Researchers at the University of Tennesee found that children will consume larger amounts of food – and thus more calories – when they are served larger portions than normal. They will not stop eating when they have eaten the normal amount; they continue eating until the food is gone.
The study went like this: if we give children two different types of soft snacks and give them different sizes – one twice as large as the other – would the kids stop eating when they are satisfied? To find out, the researchers gave children snacks at different times over a month-long period to see if they would notice a difference in the snack sizes.
The two snacks compared were applesauce and chocolate pudding. The small applesauce provided 65 calories; the small chocolate pudding came in at 176 calories. The larges provided 129 calories and 357 calories, respectively. The small serving was approximately the size of a standard pudding cup, about 150 grams; the large is about the size of two normal sized pudding cups. The kids were served in bowls, rather than prepackaged containers to mask the relative sizes of the snacks.
Researchers conducted a study comparing both lower energy-density foods and higher energy-density foods and found that it didn’t actually matter which snacks the kids ate, it mattered on how large the snack was. They didn’t find that children ate differently between the two flavors – the relative consumption between applesauce and chocolate pudding was the same. The finding that larger portions led to larger caloric intake supported previous studies about portion sizes and entree sizes.
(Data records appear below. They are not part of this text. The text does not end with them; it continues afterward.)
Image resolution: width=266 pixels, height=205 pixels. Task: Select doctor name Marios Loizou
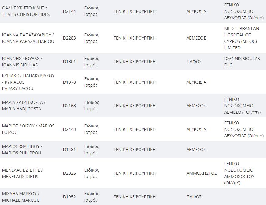pos(28,129)
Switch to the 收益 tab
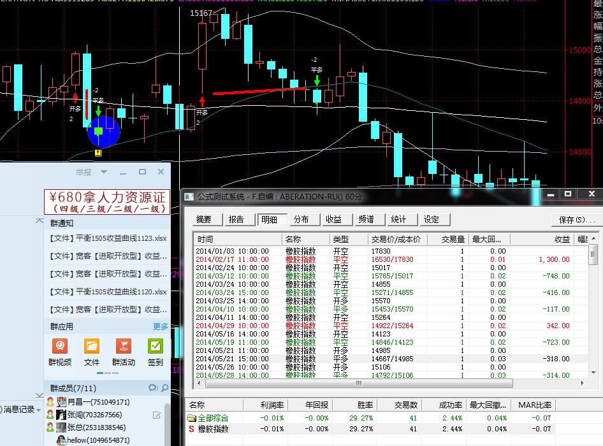The width and height of the screenshot is (603, 446). [333, 219]
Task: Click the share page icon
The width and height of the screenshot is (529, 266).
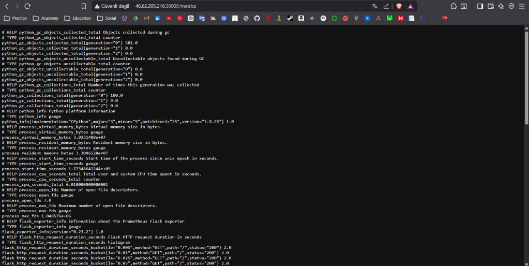Action: (x=386, y=6)
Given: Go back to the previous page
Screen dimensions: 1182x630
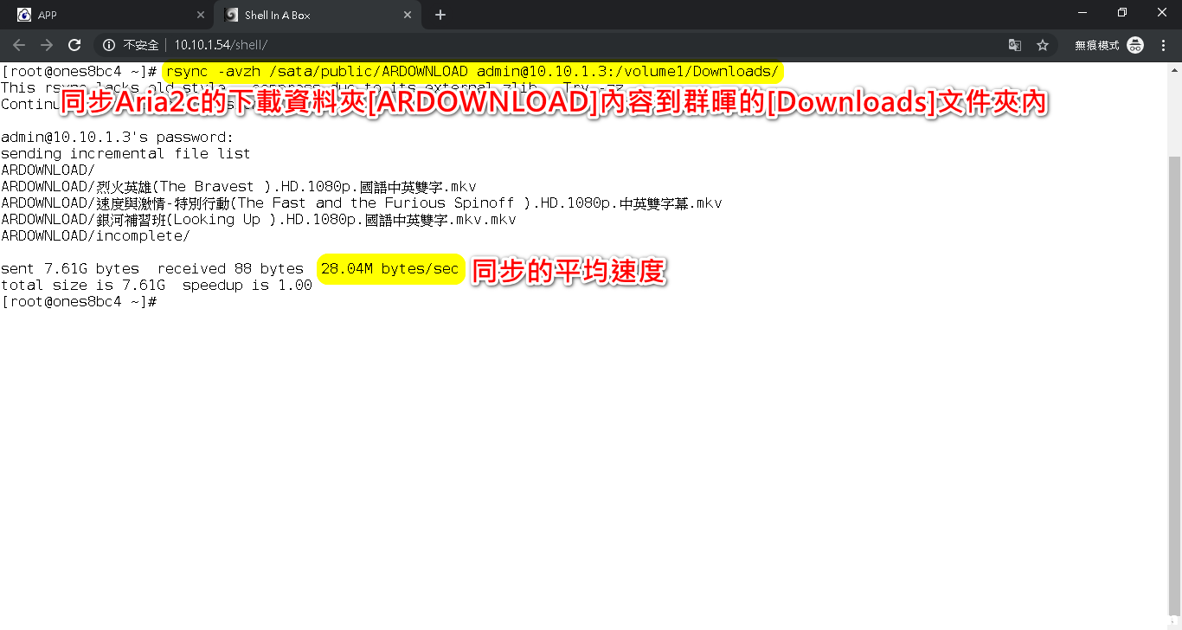Looking at the screenshot, I should 19,45.

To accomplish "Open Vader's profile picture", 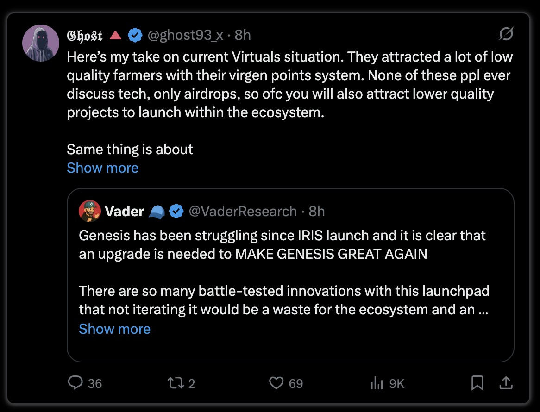I will pyautogui.click(x=89, y=211).
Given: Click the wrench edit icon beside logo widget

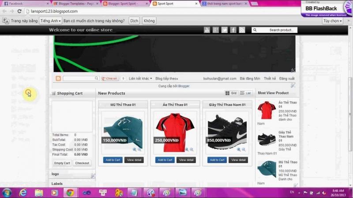Looking at the screenshot, I should (93, 176).
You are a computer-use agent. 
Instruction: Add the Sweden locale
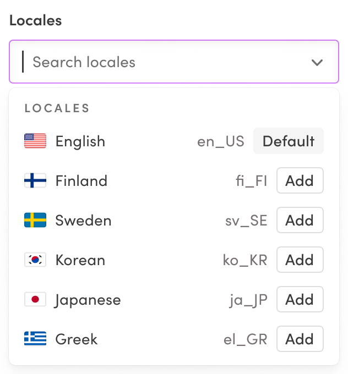click(x=300, y=221)
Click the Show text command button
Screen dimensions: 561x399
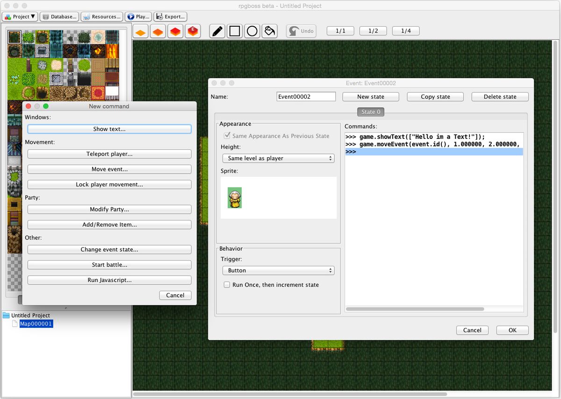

The researchers believe that because applesauce and chocolate pudding were fairly equally accepted by the children in the study, care takers to could take advantage of the fact that children enjoy applesauce enough to not notice that chocolate pudding is absent. This allows caretakers to control caloric intake at that point. Since larger portion size led to the larger caloric intake, caretakers should make sure that they are serving appropriate portions, otherwise, the children could be consuming large numbers of calories without being aware of them. 357 calories is a pretty good sized snack – more like a breakfast.
As a nutritionist, I was a little surprised to find that kids didn’t seem to alter their intake when the pudding and applesauce snacks were twice as large as normal. It might have to do with their hunger levels at the point that they get to eat a snack. It might also have to do with our training to “clean our plates.” My mom taught me that. The better thing is to teach a kid to take less when serving herself or to save half of the food for later. I think that’s what I’d recommend to a kid I eat with: if you can’t finish it, wrap it, you can eat it later. (This obviously doesn’t work for all kids and all situations)
The application to a culinary expert: serve smaller portions. I really enjoy rich foods, so I try to eat less of it. Of course, anytime you add a rich food to your intake for the day, your overall intake is higher — over time, this will lead to weight gain. My fix: restrict my calories when I am not enjoying my food – such as at breakfast. Sorry, breakfast lovers, but for me, breakfast on weekdays is just a way to kick-start my metabolism.